Cerberus employs a three-layer security architecture:
flowchart TB
subgraph Client["Client Layer"]
API[HTTP Request]
end
subgraph Gateway["API Gateway"]
FastAPI["FastAPI Server<br/>Authentication + Routing"]
end
subgraph Security["Three-Layer Security"]
L1["Layer 1: NLP Detection<br/>(Microsoft Presidio)"]
L2["Layer 2: Policy Engine<br/>(HIPAA/PCI-DSS/GDPR)"]
L3["Layer 3: Risk Scorer<br/>(Phi-3 LLM via Ollama)"]
end
subgraph Storage["Data Layer"]
Redis["Redis<br/>Token Storage (24hr TTL)"]
Postgres["PostgreSQL<br/>API Keys + Audit Logs"]
end
subgraph Monitoring["Observability"]
Prometheus["Prometheus<br/>Metrics Collection"]
Grafana["Grafana<br/>Dashboards"]
end
API --> FastAPI
FastAPI --> L1
L1 --> L2
L2 --> L3
L1 --> Redis
L3 --> Redis
FastAPI --> Postgres
FastAPI --> Prometheus
Prometheus --> Grafana
Layer 1: NLP Detection — Presidio analyzes text for 13 PII entity types (EMAIL, SSN, CREDIT_CARD, etc.)
Layer 2: Policy Engine — Filters entities by compliance context, confidence thresholds, and restoration controls
Layer 3: GenAI Risk Scorer — Assigns risk scores, triggers tiered responses, provides explainability
# Clone the repository
git clone <repository-url> && cd cerberus
# Start all services with Docker Compose
docker compose up --build
# Initialize database and generate admin API key
docker compose exec api uv run python scripts/init_db.py
# Save the displayed API key - it cannot be retrieved later!For detailed setup instructions, including local development without Docker, see QUICKSTART.md.
cerberus/
├── app/ # Core application
│ ├── main.py # FastAPI endpoints
│ ├── service.py # Redaction service
│ ├── verification.py # LLM-based risk scorer
│ ├── policy_recommendation.py # Smart policy suggester
│ ├── policies.py # Policy engine
│ ├── database.py # SQLAlchemy models
│ ├── auth.py # API key authentication
│ ├── audit.py # Audit logging
│ ├── config.py # Centralized configuration
│ └── prompts/ # LLM prompt engineering
│ ├── verification_prompts.py
│ ├── policy_prompts.py
│ └── few_shot_examples.py
├── tests/ # Test suite (127+ tests)
│ ├── unit/ # Unit tests
│ └── integration/ # Integration tests
├── evaluation/ # Benchmark suite (43 test cases)

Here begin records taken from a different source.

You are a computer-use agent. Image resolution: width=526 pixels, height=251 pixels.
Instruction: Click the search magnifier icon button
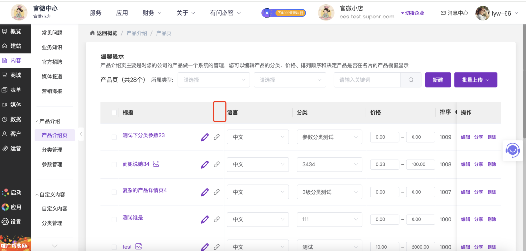(411, 80)
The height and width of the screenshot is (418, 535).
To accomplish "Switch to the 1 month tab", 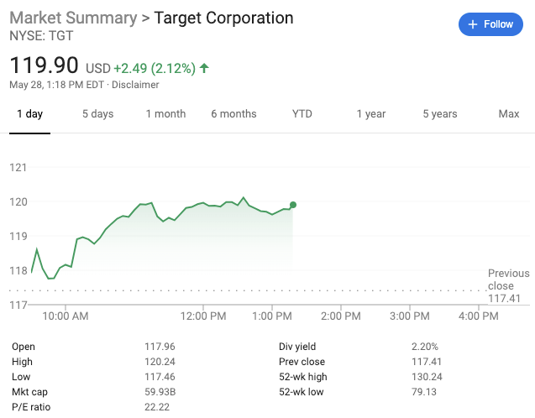I will pos(165,114).

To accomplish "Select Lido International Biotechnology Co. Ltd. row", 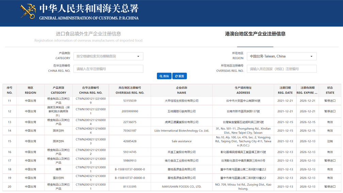I will (181, 131).
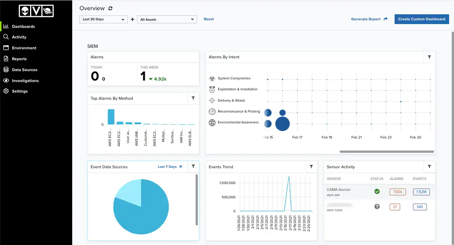Screen dimensions: 454x245
Task: Click the filter icon on Alarms By Intent
Action: (x=429, y=57)
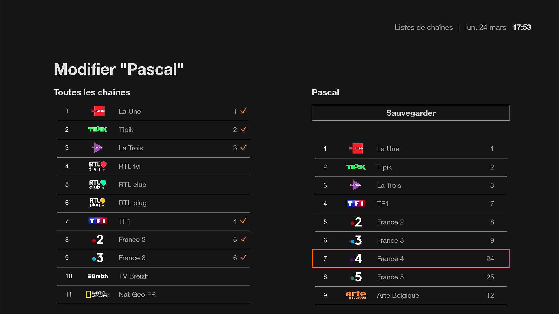
Task: Select La Trois logo in Pascal list
Action: [356, 185]
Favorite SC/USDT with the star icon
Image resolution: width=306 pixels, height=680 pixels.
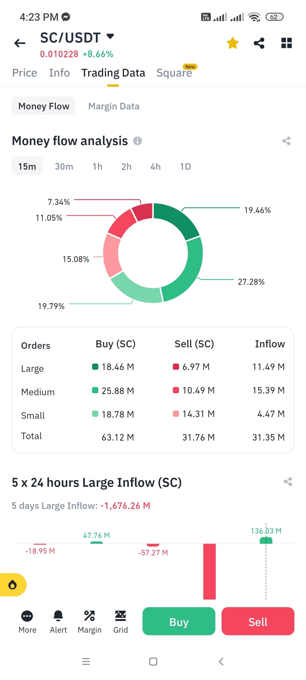pos(232,43)
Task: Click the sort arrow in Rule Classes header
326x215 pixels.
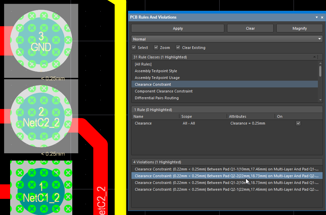Action: pos(315,57)
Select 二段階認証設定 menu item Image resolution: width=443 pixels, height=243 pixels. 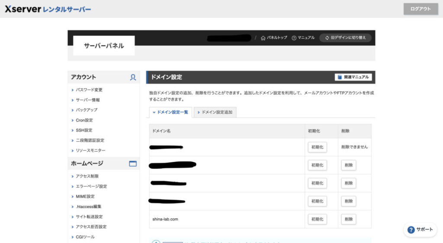[90, 140]
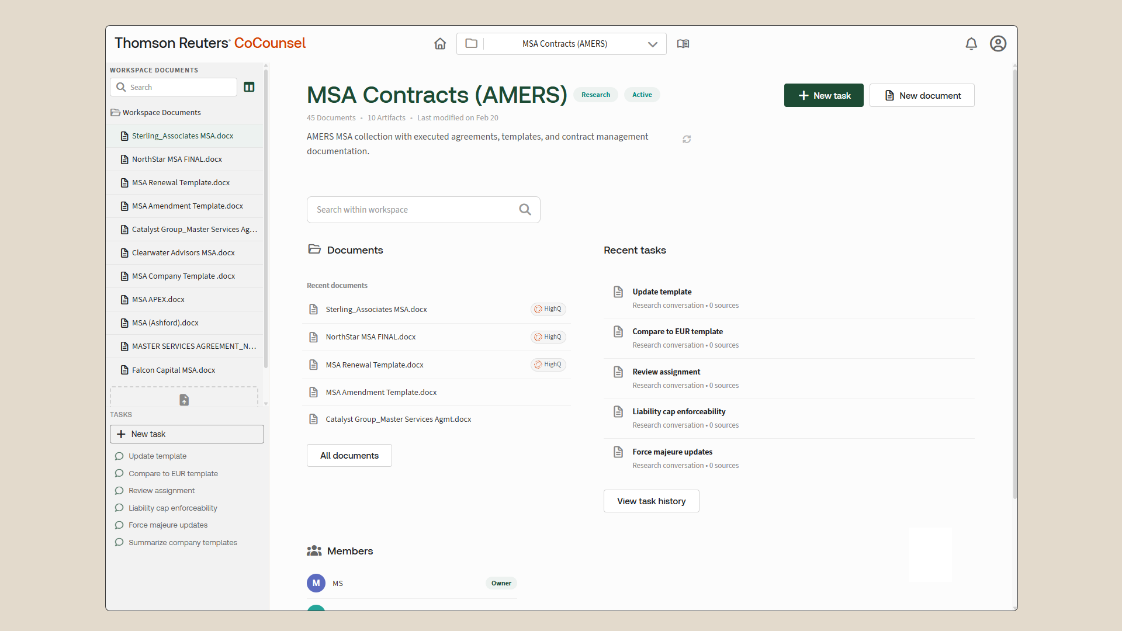Click the folder icon beside workspace selector

tap(471, 44)
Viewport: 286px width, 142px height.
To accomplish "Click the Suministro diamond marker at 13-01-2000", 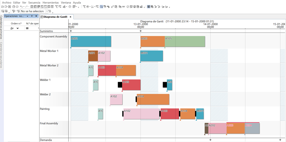I will point(140,31).
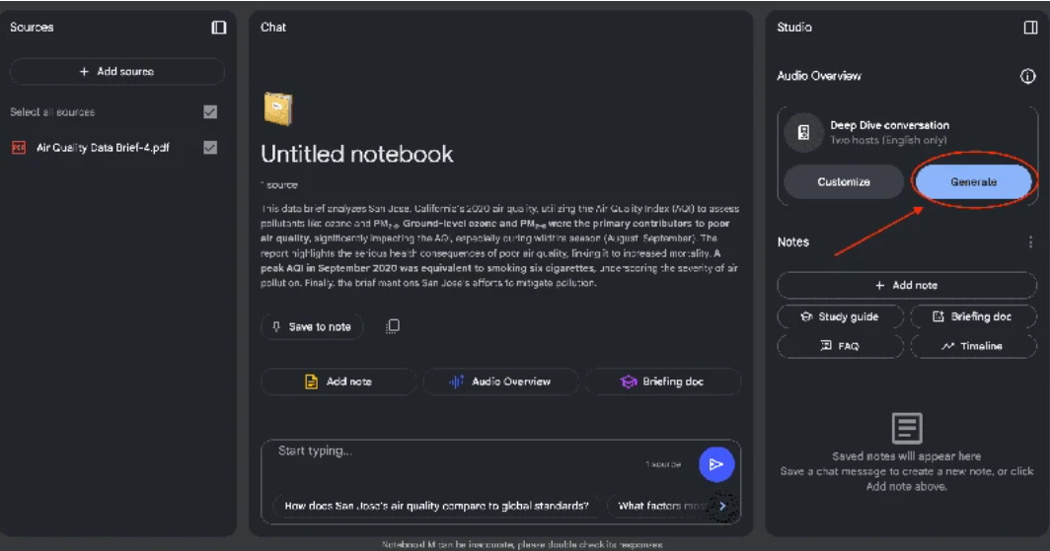Image resolution: width=1050 pixels, height=551 pixels.
Task: Click the Start typing chat input
Action: [454, 452]
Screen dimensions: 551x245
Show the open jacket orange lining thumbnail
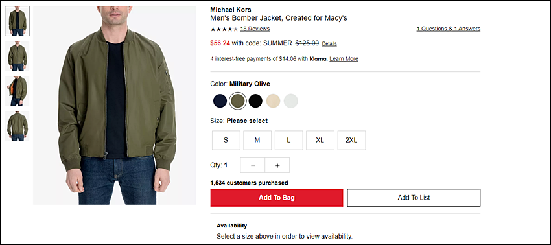coord(18,91)
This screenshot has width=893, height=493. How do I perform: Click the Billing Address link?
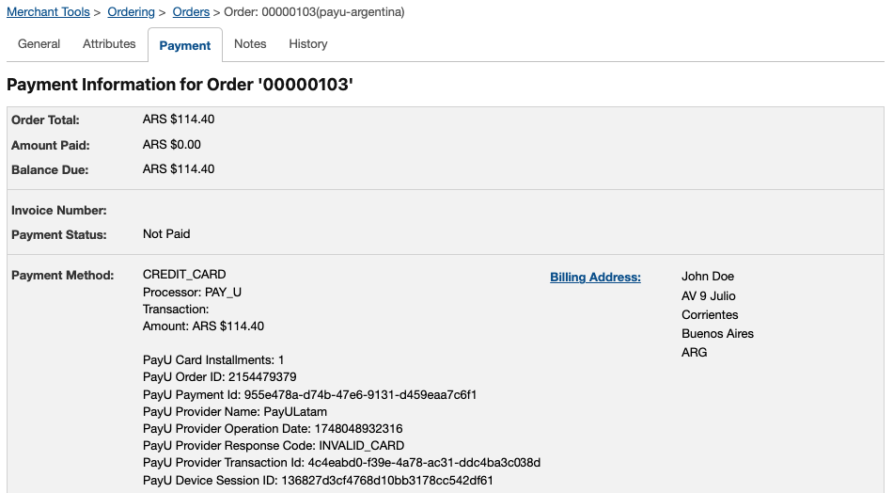tap(595, 277)
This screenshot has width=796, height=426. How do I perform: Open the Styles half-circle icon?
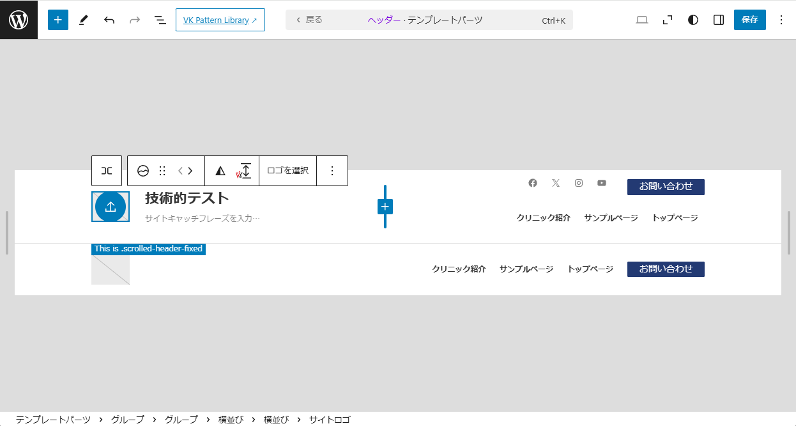(693, 20)
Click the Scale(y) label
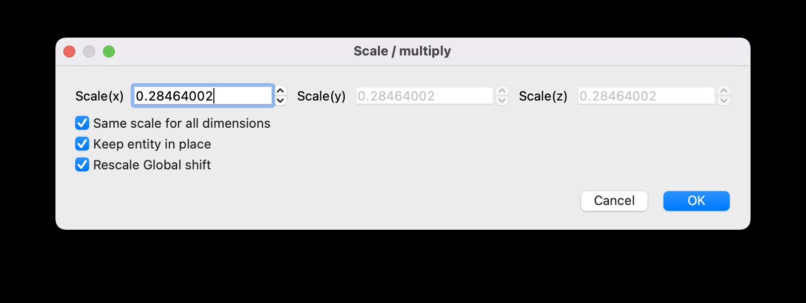The width and height of the screenshot is (806, 303). click(320, 96)
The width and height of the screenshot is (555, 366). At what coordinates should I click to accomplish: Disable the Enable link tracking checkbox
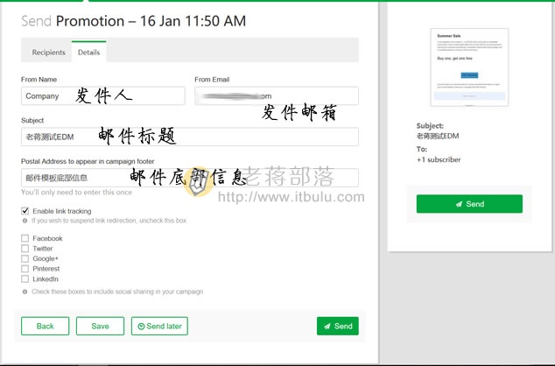click(25, 211)
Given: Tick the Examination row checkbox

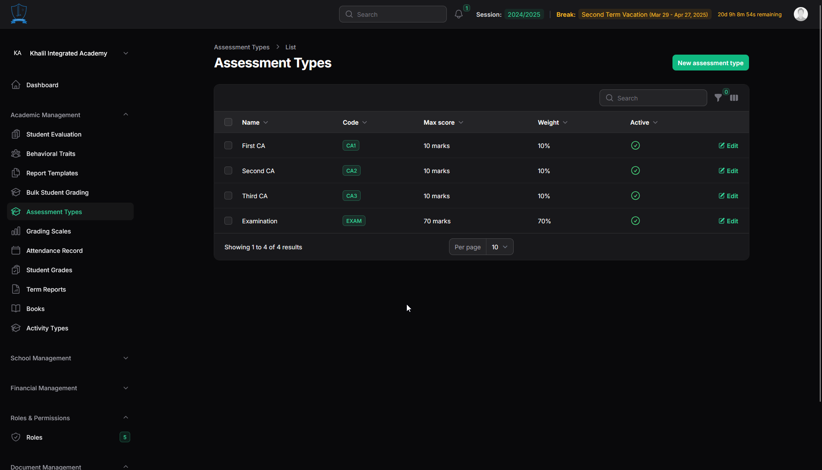Looking at the screenshot, I should [228, 221].
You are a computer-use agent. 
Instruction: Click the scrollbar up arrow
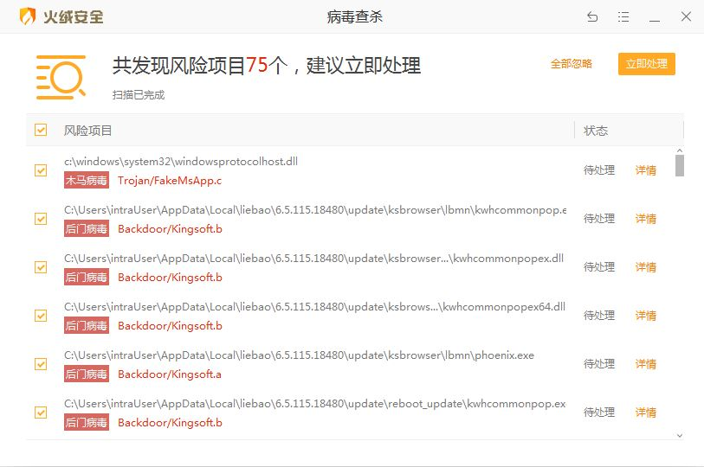pyautogui.click(x=679, y=150)
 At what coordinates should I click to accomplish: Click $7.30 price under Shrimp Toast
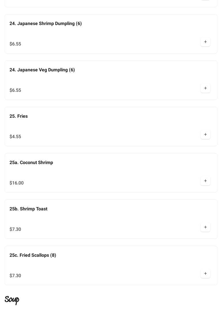(x=15, y=229)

├── scripts/ # Utility scripts
├── docker-compose.yml # Development stack
├── pyproject.toml # Python dependencies (uv)
└── .env.example # Configuration template
| Document | Description |
|---|---|
| QUICKSTART.md | Prerequisites, setup instructions, and troubleshooting |
| ARCHITECTURE.md | Technical design decisions, API reference, and diagrams |
| DEPLOYMENT.md | Production deployment strategies and considerations |
| ROADMAP.md | Project milestones and future plans |
| CHANGELOG.md | Version history and release notes |
| CONTRIBUTING.md | Contribution guidelines |
| Category | Technology |
|---|---|
| Web Framework | FastAPI + Uvicorn |
| NLP Detection | Microsoft Presidio + spaCy (en_core_web_lg) |
| GenAI | Phi-3 LLM via Ollama |
| Token Storage | Redis (24hr TTL) |
| Database | PostgreSQL (async via SQLAlchemy + asyncpg) |
| Monitoring | Prometheus + Grafana |
| Package Management | uv (fast Python resolver) |
| Testing | pytest (62%+ coverage) + fakeredis + respx |
| Deployment | Docker Compose |
This project is licensed under the MIT License. See LICENSE for details.
Intelligent PII redaction with GenAI-powered compliance. Deploy with confidence.